| PAGE EXCERPT |
METRIC Docs

Technical Documentation

Finite metric spaces as a first-class numerical object.

METRIC gives users a unified engine for explicit metrics, finite spaces, representations, operators, mappings, diagnostics, and runtime policies.

Why metric-space numerics?

Vector search starts from coordinates and a vector distance. METRIC treats that as one useful specialization rather than the foundation. The modeling step starts with records in their natural form and a metric that expresses the cost of comparing those records.

Once records and a metric are chosen, the dataset is a finite metric space. Embeddings, sparse graphs, search trees, and neural approximators can then be introduced as mappings, representations, or strategies without hiding the metric contract that gives the space its geometry.

The stable public frame is intentionally narrow: compute with metric spaces directly, preserve research breadth behind clear stability labels, and promote algorithms only when assumptions, examples, and tests are explicit.

Engine Model

The engine is organized around one pipeline:

RecordSet + Metric -> MetricSpace -> Intent -> Strategy -> Representation -> Runtime -> Result
MetricSpaceOwns records, stable IDs, metrics, assumptions, metadata, and version state.
IntentNames what the user wants: neighbors, groups, embed, map, reduce, denoise, outliers, compare.
StrategyNames how the operation executes: MDS, MGC, cover tree, kNN graph, PCFA, PHATE-AE, and more.
RuntimeControls exactness, approximation, materialization, sparsity, parallelism, and reproducibility.

| ACTIVITIES |
[1] According to the METRIC documentation, what does a dataset become once records and a metric are chosen?
[2] Reproduce the METRIC documentation from "Why metric-space numerics?" to "tests are explicit.".
These lines come from a separate source, not from the METRIC documentation.

Extracted data lines:
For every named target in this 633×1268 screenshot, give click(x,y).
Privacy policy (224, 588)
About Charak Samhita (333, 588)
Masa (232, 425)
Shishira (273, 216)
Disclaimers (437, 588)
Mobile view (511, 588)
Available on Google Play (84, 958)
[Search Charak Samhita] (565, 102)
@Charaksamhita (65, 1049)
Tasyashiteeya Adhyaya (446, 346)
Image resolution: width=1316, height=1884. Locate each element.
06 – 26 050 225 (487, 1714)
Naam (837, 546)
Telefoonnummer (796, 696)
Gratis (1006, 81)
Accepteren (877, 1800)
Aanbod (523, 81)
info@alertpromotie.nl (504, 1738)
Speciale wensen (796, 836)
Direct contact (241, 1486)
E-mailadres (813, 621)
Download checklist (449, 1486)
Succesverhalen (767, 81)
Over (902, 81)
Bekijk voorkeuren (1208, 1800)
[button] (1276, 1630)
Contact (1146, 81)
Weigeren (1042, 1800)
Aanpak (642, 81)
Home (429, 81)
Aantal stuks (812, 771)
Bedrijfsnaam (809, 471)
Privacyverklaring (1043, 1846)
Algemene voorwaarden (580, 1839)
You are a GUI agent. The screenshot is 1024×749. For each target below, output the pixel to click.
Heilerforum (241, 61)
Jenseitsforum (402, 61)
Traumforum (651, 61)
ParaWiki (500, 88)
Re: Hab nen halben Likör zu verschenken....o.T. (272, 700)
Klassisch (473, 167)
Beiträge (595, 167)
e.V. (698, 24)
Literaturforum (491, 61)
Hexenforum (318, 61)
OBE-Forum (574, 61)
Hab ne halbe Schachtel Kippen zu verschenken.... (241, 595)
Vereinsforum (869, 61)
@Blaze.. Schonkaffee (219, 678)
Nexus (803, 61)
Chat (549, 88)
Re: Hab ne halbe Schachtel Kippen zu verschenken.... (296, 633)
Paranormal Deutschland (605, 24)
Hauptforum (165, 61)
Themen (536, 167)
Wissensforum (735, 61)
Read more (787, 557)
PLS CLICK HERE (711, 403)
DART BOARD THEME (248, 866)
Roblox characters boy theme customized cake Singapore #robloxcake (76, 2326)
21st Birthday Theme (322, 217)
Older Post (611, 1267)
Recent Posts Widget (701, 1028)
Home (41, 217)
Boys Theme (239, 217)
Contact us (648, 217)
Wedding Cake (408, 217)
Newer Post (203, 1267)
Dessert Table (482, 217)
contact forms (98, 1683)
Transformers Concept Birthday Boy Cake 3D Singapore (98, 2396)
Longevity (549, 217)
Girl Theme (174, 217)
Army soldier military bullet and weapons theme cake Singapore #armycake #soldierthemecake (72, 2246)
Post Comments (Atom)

| EXERCISE RESULTS |
[1] A finite metric space.

[2]
Why metric-space numerics?

Vector search starts from coordinates and a vector distance. METRIC treats that as one useful specialization rather than the foundation. The modeling step starts with records in their natural form and a metric that expresses the cost of comparing those records.

Once records and a metric are chosen, the dataset is a finite metric space. Embeddings, sparse graphs, search trees, and neural approximators can then be introduced as mappings, representations, or strategies without hiding the metric contract that gives the space its geometry.

The stable public frame is intentionally narrow: compute with metric spaces directly, preserve research breadth behind clear stability labels, and promote algorithms only when assumptions, examples, and tests are explicit.